Miss 6 raised a hopeful eyebrow. “Drop dead?” she repeatedly thoughtfully, as if it was an option.
“If you die before you eat that meatball, I am going to bury you with it.” I said.
So there. Case closed. Mom wins. Not. Miss 5 literally threw up her meatball under the table to get out of eating it. (sick I know, but she’s the one who did it.)
So my cooking was insulted. Apparently it is bad enough to induce vomiting at (or under) the kitchen table.
We’re still not done here. Oh no, it goes further than that. Miss 8 insulted me, too.
I have been trying to find her a new Christmas dress.
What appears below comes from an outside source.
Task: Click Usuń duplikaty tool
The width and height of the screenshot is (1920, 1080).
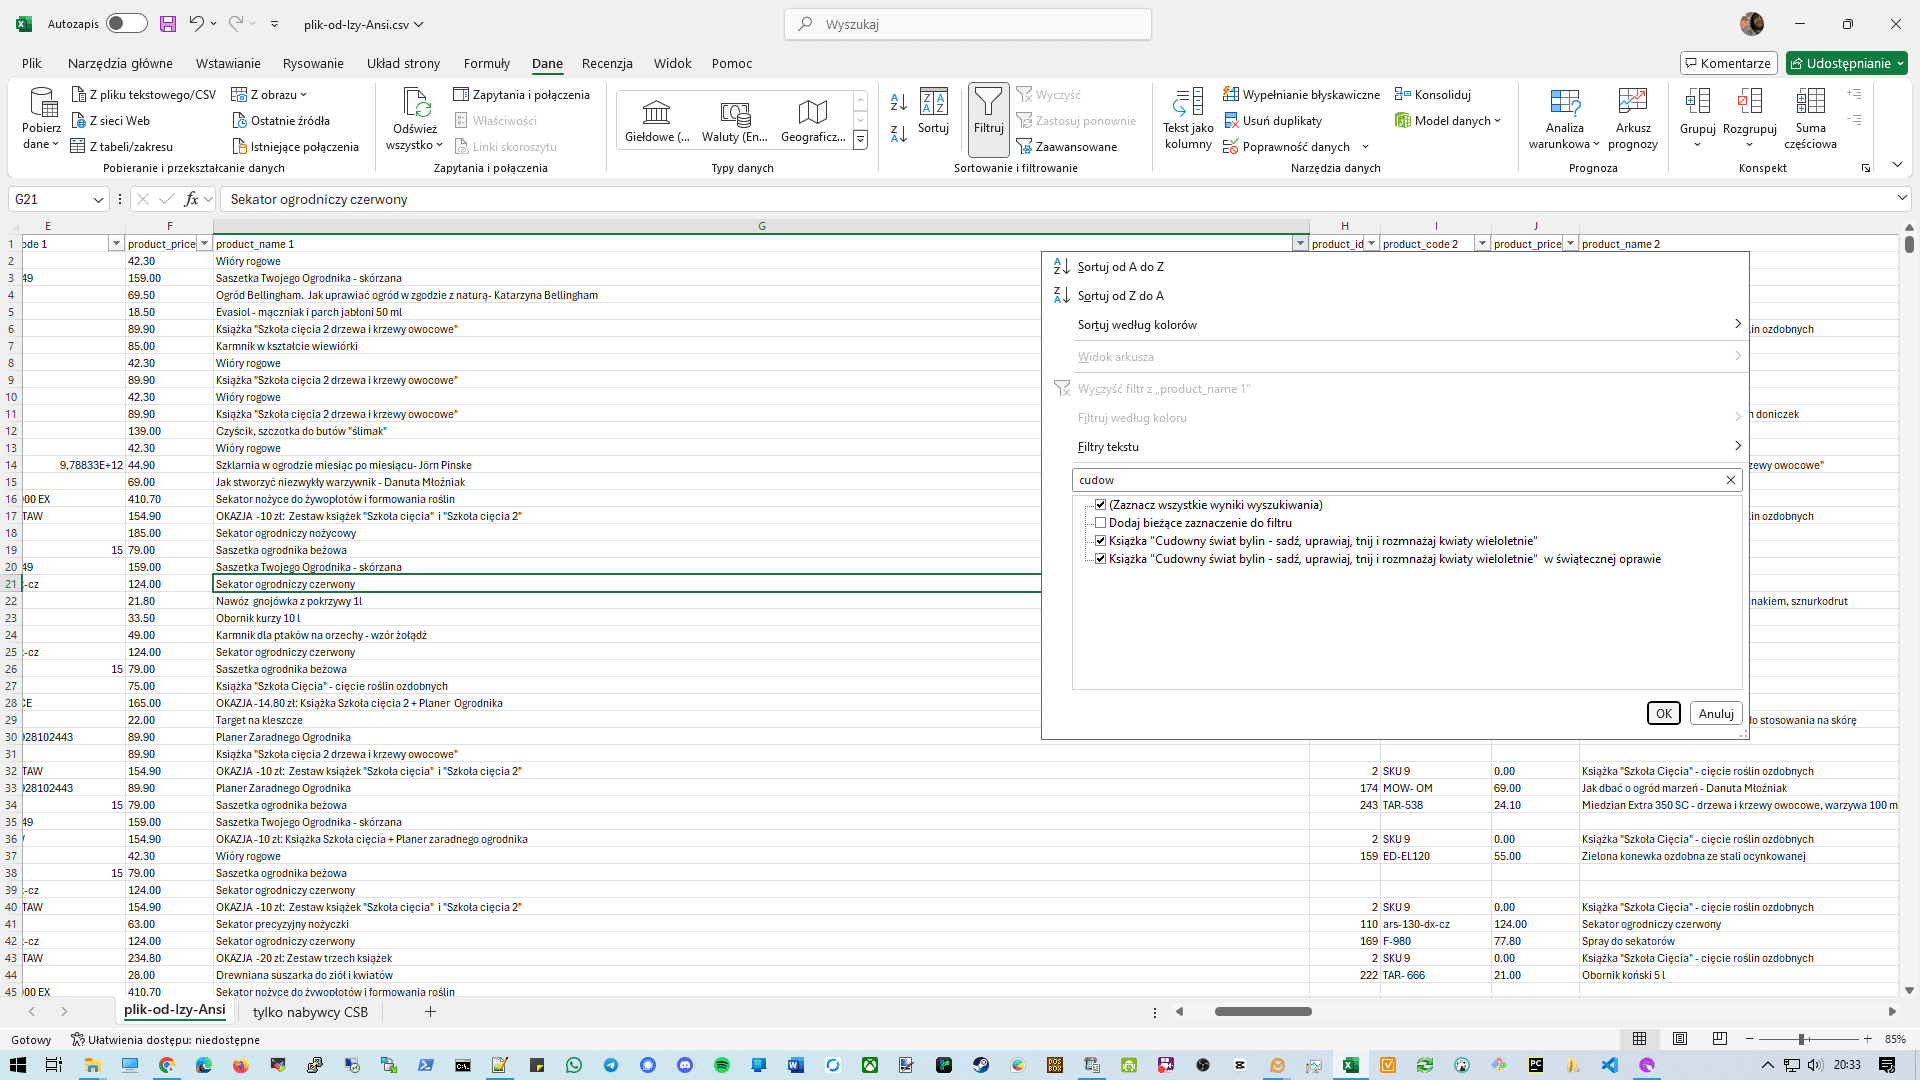Action: pyautogui.click(x=1273, y=121)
I brought one home for her to try on but it just wasn’t flattering. She said the following to Miss 6:
“It made me look fat like Mom.”
I looked at her. She had the decency to at least stammer. “Well, um, you know, Mom’s are just. . . . thicker.”
“Miss 8?”
“Yes Mom?”
“Be quiet.”
“Okay, Mom.”
And they continue to insult you. Think. You probably insult your mom, my Aunt Karen. Trust me. I have three daughters and they point out my faults, including my thick waist and my loud laughter and my cooking. It doesn’t ever get better. But at least they don’t throw food under the table or behind the fridge anymore.
I want to know why they never say anything insulting to the dads??? I too am under constant scrutiny by my kids. Yeah, I love the fat comments the best. Those really make me feel loved.
*And just so you know, you are NOT fat! I think you’re adorable!
I love you Loretta, and you and your sisters used to insult me before I ever had any kids. I really liked the what are those spots on your face? They helped a teenagers self-esteem.